Using the Jaguars Q&A text below, answer these three questions.
1. What record does John mention when he says everything is easy to criticize?
2. What injury kept Austen Lane out of the first part of the season?
3. Which two players does John name as examples of a can't-miss, franchise-turning quarterback?

* _Selected passage_
•••••
John: I’m worn out on talking about Anger. At 2-11, it’s an easy selection to criticize, because at 2-11, everything’s easy to criticize. At the time, I thought it was a solid pick and I still believe Anger will be a very good player for a long time and that’s what you want when you’re picking players. But if the Jaguars had known who would get hurt where could they have drafted someone in the third round who could have stepped in? Sure, they could have.
Steve from Paducah, KY:
Would you make a few comments regarding Austen Lane and his progress/status this year? There is minimal coverage of Jaguar football here in western Kentucky. Thanks for your work in a difficult season.
John: Lane has played well this season. He missed the first part of the season with a foot injury and since returning has played in all but one game. He has been particularly strong against the run, and when he first returned, the defensive line played particularly strong in that area. Lane has probably been one of the pleasant surprises on a defense that has struggled too much this season.
Joe from Orange Park, FL:
With the Bills threatening to trade up to get a quarterback, perhaps the Jags do have a chance to trade back. While I doubt the Bills will break the bank, I could see the Jaguars being compensated nicely in this scenario.
John: I haven’t seen anyone from the Bills say anywhere they were trading up for a quarterback, and while they may have a need there, I imagine they’ll go through the same decision-making process any team with a high selection and a quarterback need will go through this year. That decision will be a difficult one, because there doesn’t seem to be a can’t-miss, franchise-turning player in the draft this season along the lines of Andrew Luck or Robert Griffin III. Now, is there a chance a quarterback could be taken earlier than originally projected in the first two or three picks by a team that really needs a quarterback? With the emphasis on finding that franchise guy, no question that could happen and it actually would be a little surprising if it didn’t. Teams want to find that guy, and sometimes that means drafting a quarterback who may or may not actually be worth the selection.
•••••
* _Data section_
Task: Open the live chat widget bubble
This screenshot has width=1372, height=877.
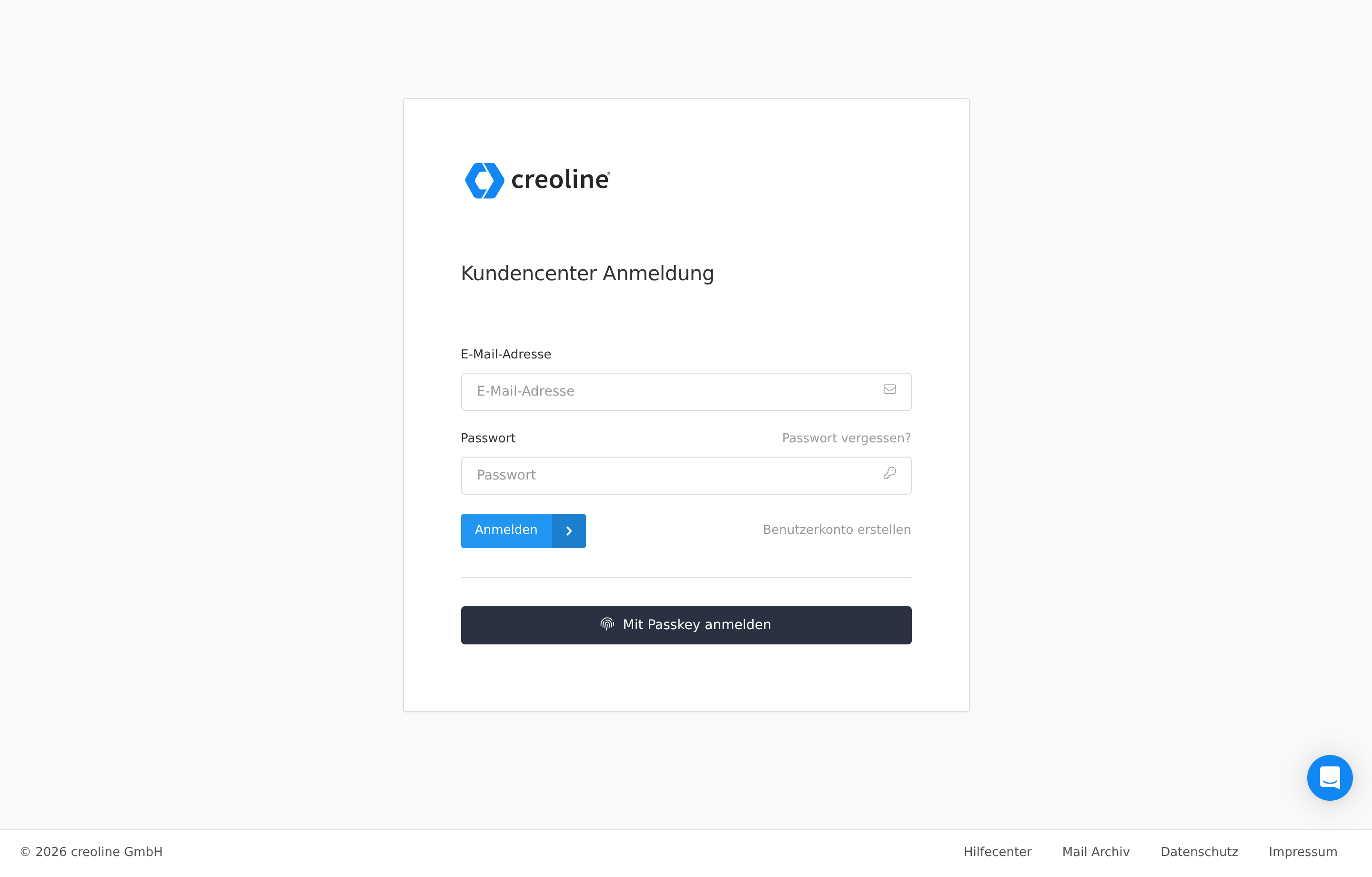Action: coord(1329,778)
•••••
* _Full response_
1. 2-11
2. A foot injury
3. Andrew Luck and Robert Griffin III